To identify a potential mechanism for HMGB3-specific silencing-mediated reduction of cell proliferation, cell cycle distribution was assessed using flow cytometry. The analysis showed that the percentage of cells in G0/G1 phase increased significantly (P = 0.001), whereas cells in the G2/M phases decreased in BGC823/HMGB3 RNAi cells compared with their parental controls. The percentage of cells in G1/G0 phase in BGC823 cells with shRNA-NC and with shRNA-HMGB3 was 46.84% ± 1.7% and 73.03% ± 3.51% respectively, whereas the percentage of cells in G2/M was 26.51% ± 0.83% and 17.8% ± 2.26%. These data suggest that HMGB3 silencing may induce G0/G1 cell arrest (Figures 4 and 5).
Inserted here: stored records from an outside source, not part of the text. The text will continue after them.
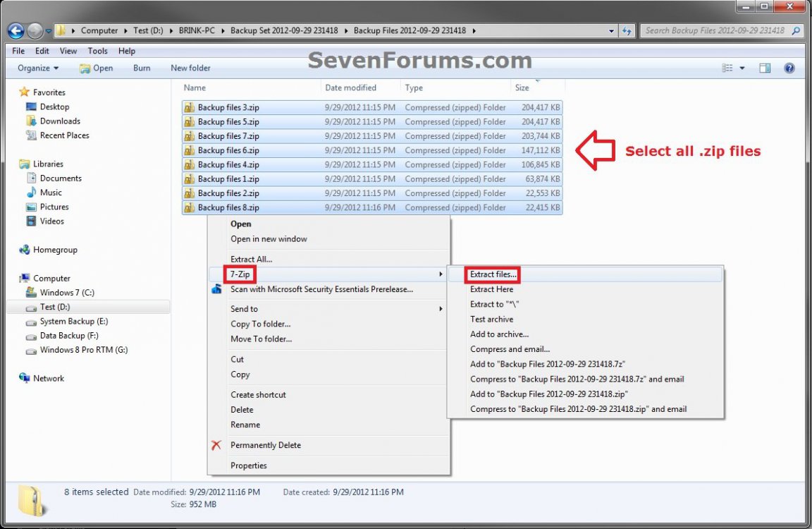The width and height of the screenshot is (812, 529).
Task: Open the preview pane via its toolbar icon
Action: [x=764, y=68]
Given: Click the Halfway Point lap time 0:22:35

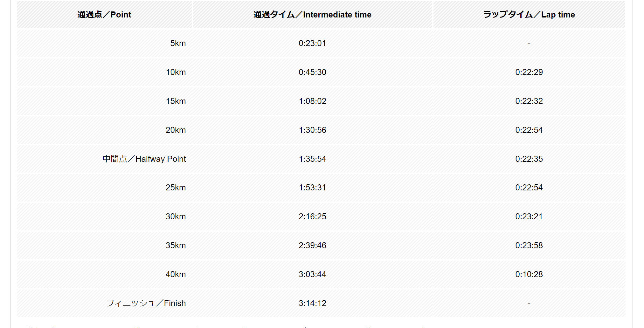Looking at the screenshot, I should point(529,159).
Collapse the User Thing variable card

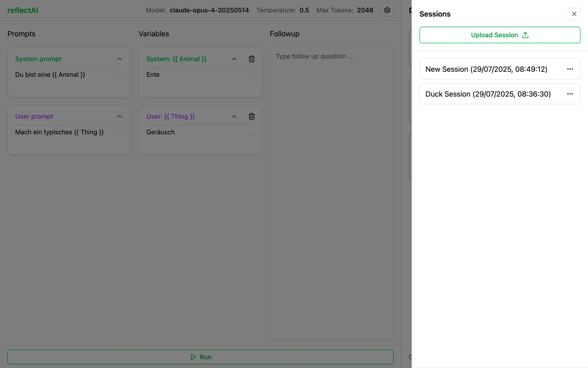click(234, 117)
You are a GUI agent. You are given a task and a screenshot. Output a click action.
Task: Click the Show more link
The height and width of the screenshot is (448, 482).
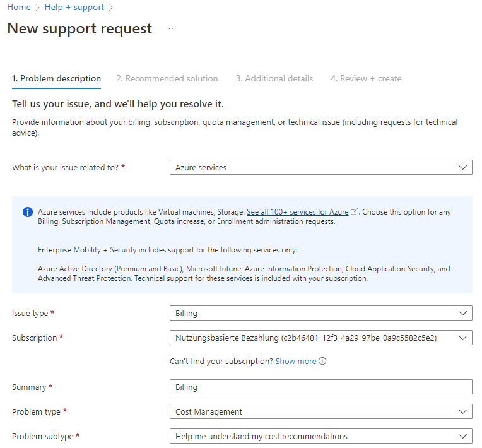pyautogui.click(x=295, y=362)
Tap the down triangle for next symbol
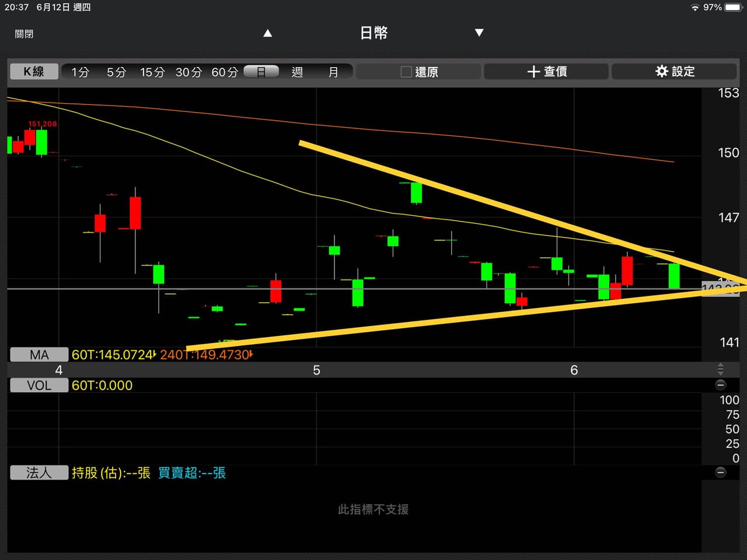 479,33
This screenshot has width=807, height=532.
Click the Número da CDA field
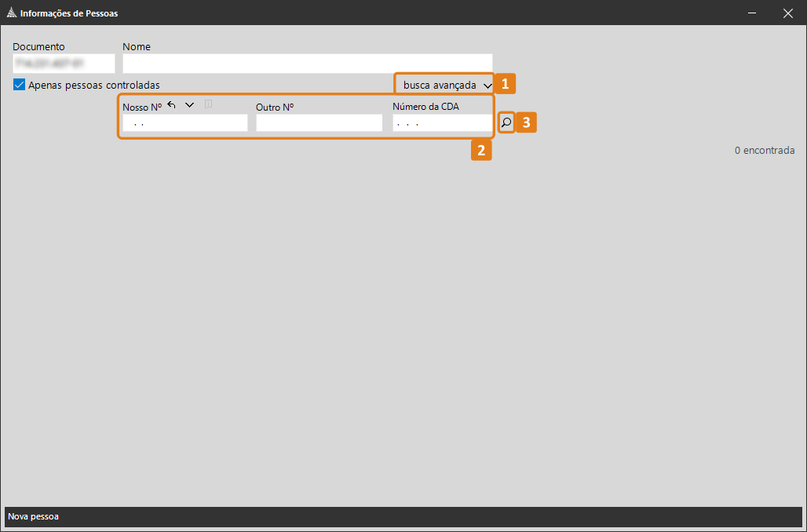(441, 123)
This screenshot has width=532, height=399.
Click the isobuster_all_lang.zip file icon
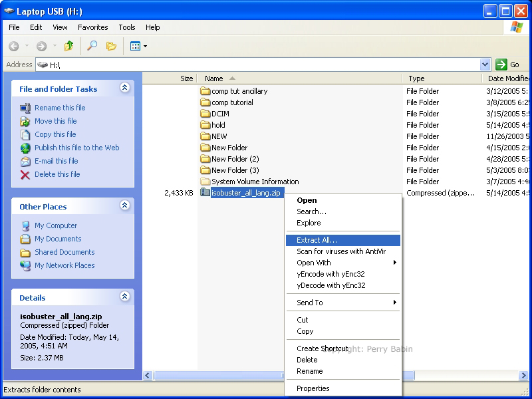point(205,193)
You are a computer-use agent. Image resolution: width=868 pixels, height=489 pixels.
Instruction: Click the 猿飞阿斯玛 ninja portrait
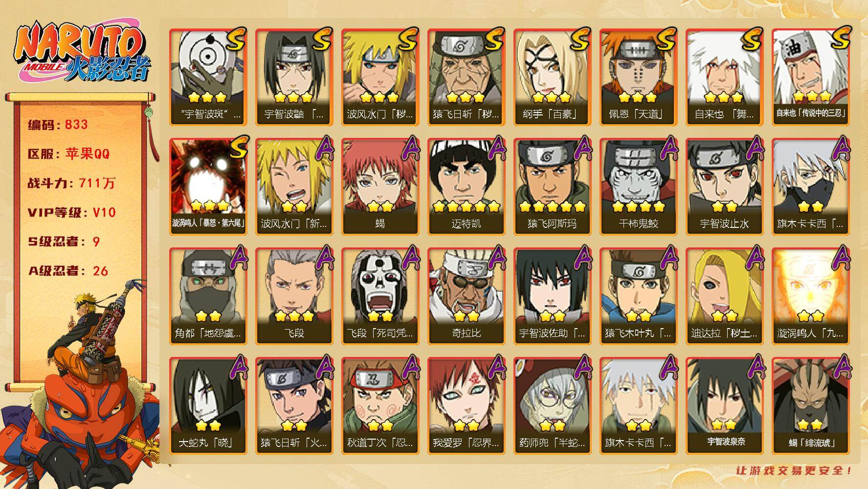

Results above showed that high expression of HMGB3 in gastric cancer positively correlated with extensive wall penetration, positive lymph node metastasis, advanced tumor stage, and poor prognosis. Multivariable Cox regression indicated that this protein overexpression can be used as an independent biomarker in prognosis of gastric cancer. It implies that HMGB3 might participate in gastric cancer onset and development. Further silencing of HMGB3 expression in the gastric cancer cell line by shRNA showed that cell proliferation decreased and the cell cycle was blocked in G0/G1 phase. These results indicate that HMGB3 had a role in the proliferation and cell cycle of gastric cancer cells.
The onset and progression of gastric cancer correlated with various molecular and genetic incidents. To investigate the significance of the molecular expression in gastric cancer may help us to identify potential treatment targets and (or) predictive markers of prognosis.
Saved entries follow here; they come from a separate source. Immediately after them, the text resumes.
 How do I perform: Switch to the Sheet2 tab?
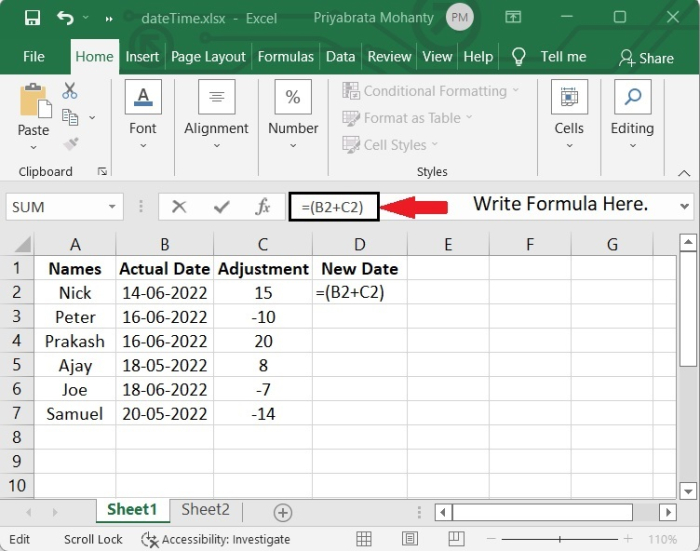click(205, 510)
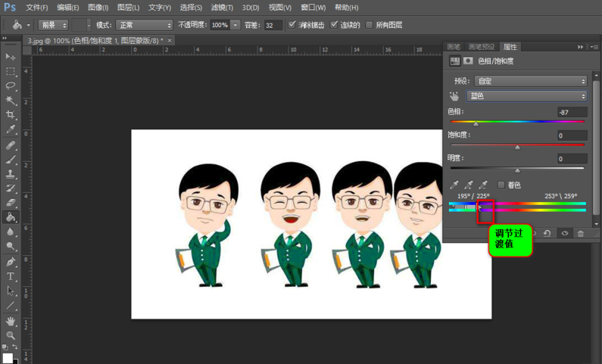The width and height of the screenshot is (602, 364).
Task: Toggle the 所有图层 checkbox
Action: pos(370,25)
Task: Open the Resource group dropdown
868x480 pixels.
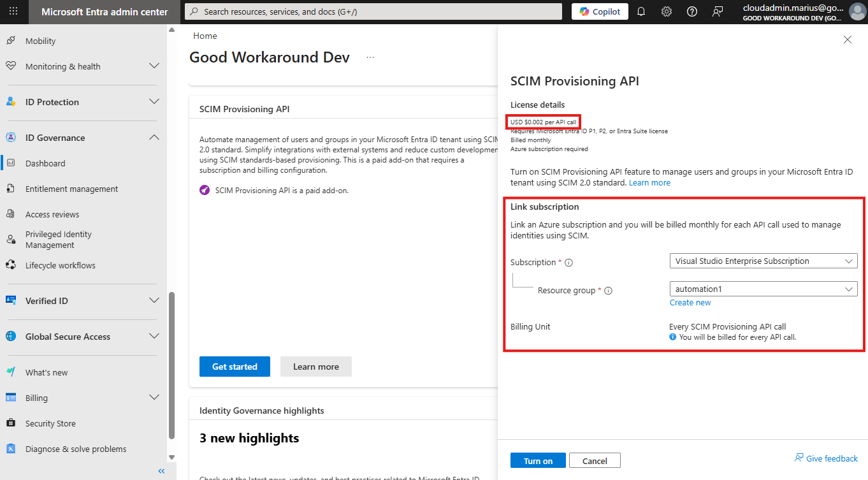Action: [x=763, y=289]
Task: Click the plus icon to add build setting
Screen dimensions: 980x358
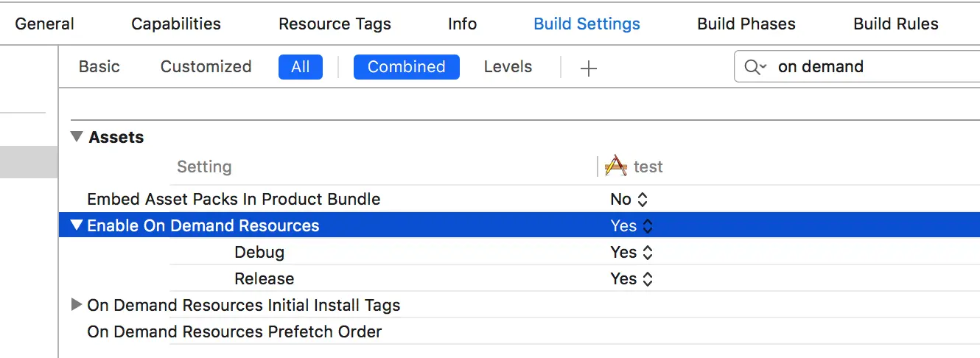Action: [x=588, y=68]
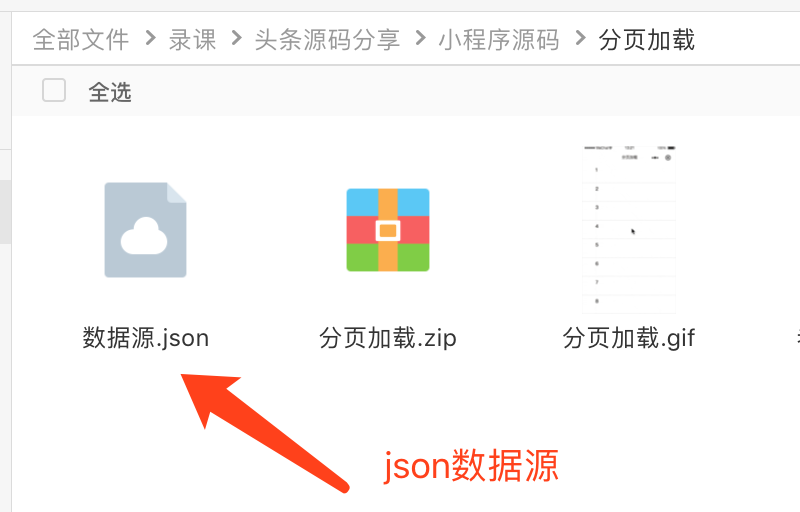Go to the 录课 breadcrumb folder
Viewport: 800px width, 512px height.
193,40
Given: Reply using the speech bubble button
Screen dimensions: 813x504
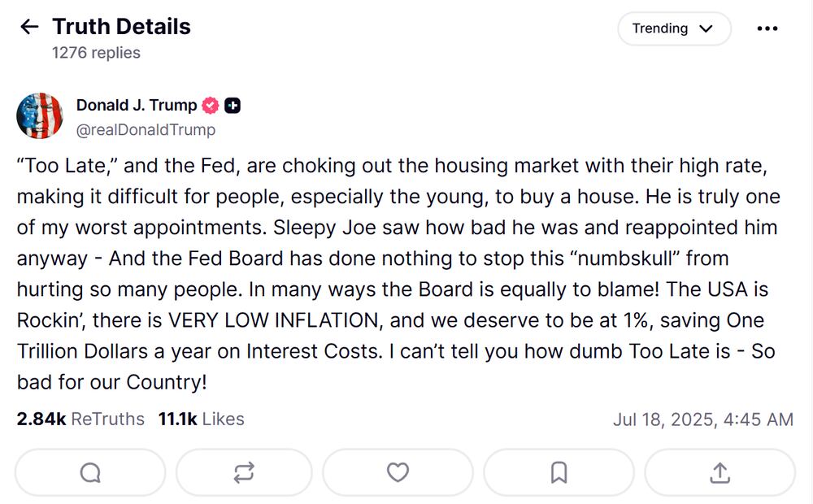Looking at the screenshot, I should point(90,472).
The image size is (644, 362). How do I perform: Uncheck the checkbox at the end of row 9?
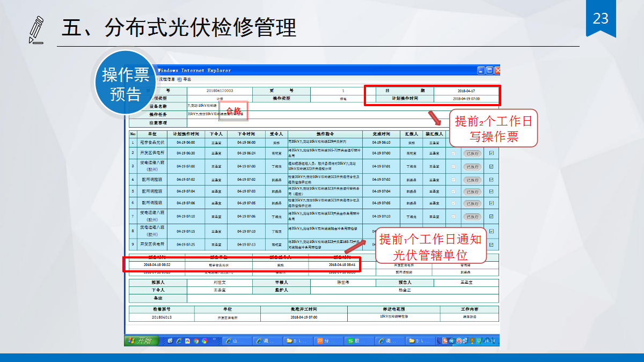491,243
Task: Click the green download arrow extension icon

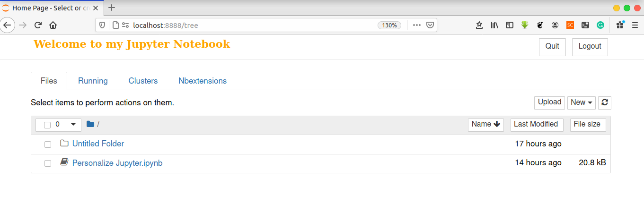Action: tap(525, 26)
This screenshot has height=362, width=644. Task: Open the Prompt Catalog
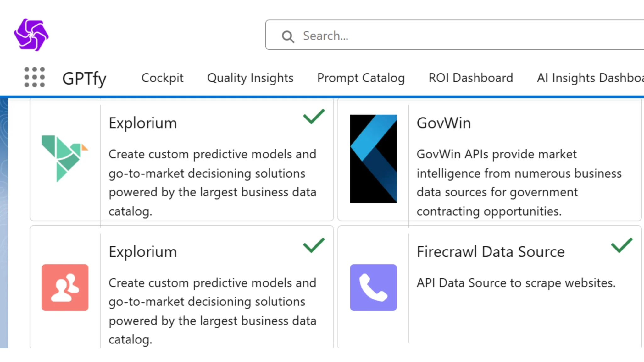pyautogui.click(x=361, y=78)
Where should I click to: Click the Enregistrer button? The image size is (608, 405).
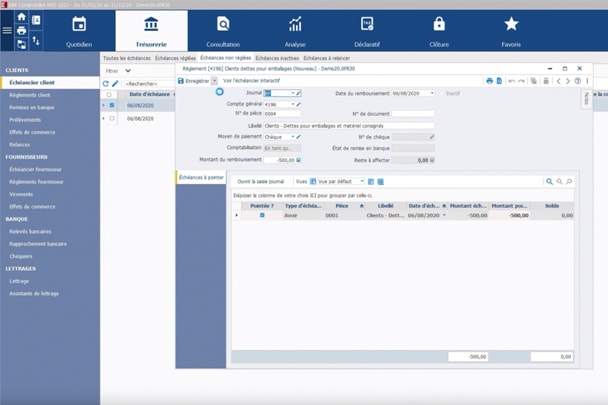193,80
The HMG Box subfamily is a family of non-histone chromosomal proteins; these members including HMGB1, HMGB2 and HMGB3[2]. HMGB family is thought to play a fundamental role in DNA replication, nucleosome assembly and transcription. There are studies overwhelmingly focusing on HMGB1, since it is widely expressed in all kinds of cell types in adult vertebrates. HMGB1 has been shown to interact with recombination activating gene 1 (RAG1) and RAG2 to play a role in immunology and inflammation, and is associated with proliferation and metastasis of many tumor types[11,12]. However, little is known about the function of HMGB3.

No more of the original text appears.